There are various approaches to building the recommendation system using ML algorithms. Some of them are:

K- nearest neighbors:
kNN is a machine learning algorithm to find clusters of similar users based on common ratings and makes predictions using the average rating of top-k nearest neighbors. This algorithm can directly be implemented from the sklearn module in Python.
Decision Trees:
Decision trees are used as a model-based approach for recommender systems. The use of decision trees for building recommendation models offers benefits like efficiency and interpretability and flexibility in handling a variety of input data types. The decision tree forms a predictive model which maps the input to a predicted value based on the input’s attributes. A major limitation of using decision trees is the need to build a huge number of trees.
Neural Networks:
Neural networks are trained to approximate an objective function by minimizing the estimation error with a gradient descent algorithm. We can use their inherent optimization capability to perform matrix factorization. Matrix factorization is the way to generate latent features when multiplying two different kinds of entities. Collaborative filtering is the application of matrix factorization to identify the relationship between items’ and users’ entities. Neural network approaches like natural language processing, deep neural networks, etc are widely popular to build recommendation systems.

Matrix factorization, vectorization, cosine similarity, etc are the concepts used in implementing recommender systems.

Limitations

Recommender systems are wholly and solely based on the filtering approaches used in them. And hence, the limitations of a recommender system are nothing but the limitations of content-based filtering and collaborative filtering.

Content-Based Filtering:

Content-based filtering is based on the attributes or characteristics of an item. Hence, there should be sufficient characteristics of an item to build this system.
The feature representation of the items can be a hard task to some extent. And hence, a lot of skills and domain knowledge is required here.
The model can recommend a new item to the user based on past interactions. And hence, there is a limited ability to discover and expand the new entrances.
There might be cases where users haven’t really interacted and it is hard to predict or recommend.
The cold start problem: Suggesting absolute new users is a limitation of this approach.

Collabative Filtering:

Data sparsity: There might be chances that the matrix consists of empty or zero values which don’t impact the calculations. So, it is quite hard to recommend this behavior.
As the user increases, the algorithm will have a significant load due to increased data volume and lack of scalability.
This filtering also suffers from the cold start problem.
Collaborative filtering is unable to find similar items. Instead, it would recommend what other users are interested in.
This recommendation system works on historical data and ratings. And hence, there are a lot of chances that the popular products will become even more popular and there might be a little scope for newer or diverse recommendations.

Challenges

The cold start problem
Keeping track of the changes in user behavior
Sparsity
Synonymy
Privacy
Scalability
Latency

Conclusion

A recommendation system is an algorithm associated with machine learning that uses big data to recommend products to consumers. A music recommendation system is a type of such system that recommends music to the listeners based on its interests (explicit or implicit), history, or activity engagements. This recommendation system is trained from the user’s behavioral pattern.
Machine learning algorithms like factorization, vectorization, knn, decision trees, clustering, etc are used to build such recommendation systems based on collaborative, content-based, hybrid, or knowledge-based filtering.

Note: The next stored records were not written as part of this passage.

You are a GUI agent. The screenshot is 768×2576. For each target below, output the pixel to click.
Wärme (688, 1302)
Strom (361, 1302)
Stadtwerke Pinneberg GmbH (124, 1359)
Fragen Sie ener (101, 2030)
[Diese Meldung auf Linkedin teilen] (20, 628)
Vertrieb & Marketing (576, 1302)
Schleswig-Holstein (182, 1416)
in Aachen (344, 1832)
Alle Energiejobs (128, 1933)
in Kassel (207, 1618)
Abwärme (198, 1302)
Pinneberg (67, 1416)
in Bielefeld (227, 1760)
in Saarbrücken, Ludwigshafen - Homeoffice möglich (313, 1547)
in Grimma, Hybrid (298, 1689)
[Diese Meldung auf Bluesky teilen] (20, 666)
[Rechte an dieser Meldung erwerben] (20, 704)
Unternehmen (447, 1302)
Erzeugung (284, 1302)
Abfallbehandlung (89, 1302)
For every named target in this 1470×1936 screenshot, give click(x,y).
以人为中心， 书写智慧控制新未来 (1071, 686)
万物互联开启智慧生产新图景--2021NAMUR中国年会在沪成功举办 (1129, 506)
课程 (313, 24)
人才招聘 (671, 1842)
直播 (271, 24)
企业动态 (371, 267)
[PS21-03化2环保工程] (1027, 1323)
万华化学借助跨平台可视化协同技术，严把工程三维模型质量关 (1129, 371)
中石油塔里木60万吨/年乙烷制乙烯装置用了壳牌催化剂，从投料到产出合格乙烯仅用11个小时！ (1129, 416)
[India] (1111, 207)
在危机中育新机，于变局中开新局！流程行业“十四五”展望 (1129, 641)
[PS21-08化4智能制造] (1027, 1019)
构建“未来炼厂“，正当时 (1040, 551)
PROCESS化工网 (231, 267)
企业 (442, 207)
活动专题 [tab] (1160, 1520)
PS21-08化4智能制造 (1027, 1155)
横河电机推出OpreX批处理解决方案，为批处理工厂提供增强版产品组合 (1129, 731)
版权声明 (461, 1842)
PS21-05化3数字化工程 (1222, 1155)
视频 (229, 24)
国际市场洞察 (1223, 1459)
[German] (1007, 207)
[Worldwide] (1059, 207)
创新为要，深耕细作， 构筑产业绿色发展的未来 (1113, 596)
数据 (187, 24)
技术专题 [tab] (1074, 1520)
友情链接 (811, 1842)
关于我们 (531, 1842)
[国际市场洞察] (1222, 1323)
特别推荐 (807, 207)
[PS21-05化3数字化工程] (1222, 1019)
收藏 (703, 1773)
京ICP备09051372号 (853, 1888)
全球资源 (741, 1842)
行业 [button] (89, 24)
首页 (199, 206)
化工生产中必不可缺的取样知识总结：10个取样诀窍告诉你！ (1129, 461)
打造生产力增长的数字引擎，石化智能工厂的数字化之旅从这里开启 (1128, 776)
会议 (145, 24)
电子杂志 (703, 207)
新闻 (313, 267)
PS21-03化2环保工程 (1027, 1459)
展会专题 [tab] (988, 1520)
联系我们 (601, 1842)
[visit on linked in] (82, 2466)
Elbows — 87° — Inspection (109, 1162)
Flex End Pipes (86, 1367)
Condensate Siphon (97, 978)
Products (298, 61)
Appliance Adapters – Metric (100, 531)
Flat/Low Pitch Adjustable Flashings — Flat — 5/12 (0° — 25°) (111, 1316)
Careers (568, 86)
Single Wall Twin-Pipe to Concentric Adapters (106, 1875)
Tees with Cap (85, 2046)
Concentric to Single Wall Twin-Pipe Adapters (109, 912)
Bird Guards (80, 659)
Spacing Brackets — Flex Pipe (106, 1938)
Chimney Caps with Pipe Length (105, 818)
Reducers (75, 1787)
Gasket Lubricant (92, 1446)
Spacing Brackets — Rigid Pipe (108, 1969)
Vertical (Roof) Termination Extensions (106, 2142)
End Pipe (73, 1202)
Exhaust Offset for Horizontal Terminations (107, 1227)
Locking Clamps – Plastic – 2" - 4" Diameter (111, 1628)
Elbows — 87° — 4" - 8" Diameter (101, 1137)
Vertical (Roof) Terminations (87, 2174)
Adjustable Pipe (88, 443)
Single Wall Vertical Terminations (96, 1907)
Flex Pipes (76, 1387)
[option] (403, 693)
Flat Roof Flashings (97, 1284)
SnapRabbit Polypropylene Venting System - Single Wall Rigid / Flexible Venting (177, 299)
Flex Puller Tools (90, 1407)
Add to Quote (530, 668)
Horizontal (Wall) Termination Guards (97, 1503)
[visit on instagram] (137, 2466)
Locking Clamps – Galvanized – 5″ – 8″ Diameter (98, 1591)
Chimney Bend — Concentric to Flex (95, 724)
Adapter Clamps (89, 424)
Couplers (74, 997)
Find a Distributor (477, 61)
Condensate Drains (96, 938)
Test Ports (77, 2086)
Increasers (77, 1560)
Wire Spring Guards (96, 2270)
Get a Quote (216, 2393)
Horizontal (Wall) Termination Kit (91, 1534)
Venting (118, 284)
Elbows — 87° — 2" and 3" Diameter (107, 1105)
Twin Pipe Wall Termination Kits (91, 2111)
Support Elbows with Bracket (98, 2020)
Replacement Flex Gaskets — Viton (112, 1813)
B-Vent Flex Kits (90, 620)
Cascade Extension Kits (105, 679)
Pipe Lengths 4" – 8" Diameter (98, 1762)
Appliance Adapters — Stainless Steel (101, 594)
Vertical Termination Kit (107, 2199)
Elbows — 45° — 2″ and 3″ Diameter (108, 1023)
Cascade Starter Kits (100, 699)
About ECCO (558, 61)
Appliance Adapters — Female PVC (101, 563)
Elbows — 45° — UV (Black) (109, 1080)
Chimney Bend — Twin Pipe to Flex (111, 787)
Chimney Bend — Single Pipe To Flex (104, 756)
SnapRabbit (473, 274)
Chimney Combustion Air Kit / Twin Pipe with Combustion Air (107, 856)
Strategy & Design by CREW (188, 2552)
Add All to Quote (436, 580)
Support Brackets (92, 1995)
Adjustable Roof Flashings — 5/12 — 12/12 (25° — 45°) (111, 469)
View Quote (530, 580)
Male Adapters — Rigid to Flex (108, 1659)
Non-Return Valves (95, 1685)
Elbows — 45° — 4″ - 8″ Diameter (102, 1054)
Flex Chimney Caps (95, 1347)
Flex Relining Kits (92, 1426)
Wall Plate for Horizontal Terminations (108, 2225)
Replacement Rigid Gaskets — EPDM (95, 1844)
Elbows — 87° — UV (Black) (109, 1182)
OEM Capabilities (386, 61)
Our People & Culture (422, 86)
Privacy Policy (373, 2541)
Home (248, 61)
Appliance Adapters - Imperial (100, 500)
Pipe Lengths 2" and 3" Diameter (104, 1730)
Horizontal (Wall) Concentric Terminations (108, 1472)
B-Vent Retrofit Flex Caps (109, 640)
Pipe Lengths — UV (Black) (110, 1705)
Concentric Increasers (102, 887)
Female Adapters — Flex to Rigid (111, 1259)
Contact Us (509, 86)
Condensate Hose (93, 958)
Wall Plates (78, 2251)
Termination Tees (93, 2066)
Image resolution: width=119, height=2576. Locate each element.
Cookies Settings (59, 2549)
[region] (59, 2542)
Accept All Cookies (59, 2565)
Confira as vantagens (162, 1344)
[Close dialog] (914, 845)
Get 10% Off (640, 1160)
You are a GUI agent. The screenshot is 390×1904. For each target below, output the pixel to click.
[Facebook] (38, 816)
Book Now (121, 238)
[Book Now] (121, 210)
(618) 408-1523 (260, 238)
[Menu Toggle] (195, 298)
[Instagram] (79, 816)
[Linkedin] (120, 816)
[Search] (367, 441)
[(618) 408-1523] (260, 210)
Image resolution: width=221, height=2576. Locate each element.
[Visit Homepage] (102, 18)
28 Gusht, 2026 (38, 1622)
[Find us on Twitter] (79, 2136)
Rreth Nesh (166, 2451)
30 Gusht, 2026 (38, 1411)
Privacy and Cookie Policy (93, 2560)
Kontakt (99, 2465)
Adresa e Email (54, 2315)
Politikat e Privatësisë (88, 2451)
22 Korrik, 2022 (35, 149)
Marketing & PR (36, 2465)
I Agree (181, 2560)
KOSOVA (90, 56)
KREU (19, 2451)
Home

Today, music streaming services are advantageous and effective over buying offline records. They are indeed widely popular. Various online music ventures use these recommendation systems to provide the best service and smooth the customer experience which is ultimately profitable to that venture.
Also, from the point of view of students or machine learning learners, building a music recommendation system is a challenge that helps knowing deeper into the field of ML and what the industry actually needs.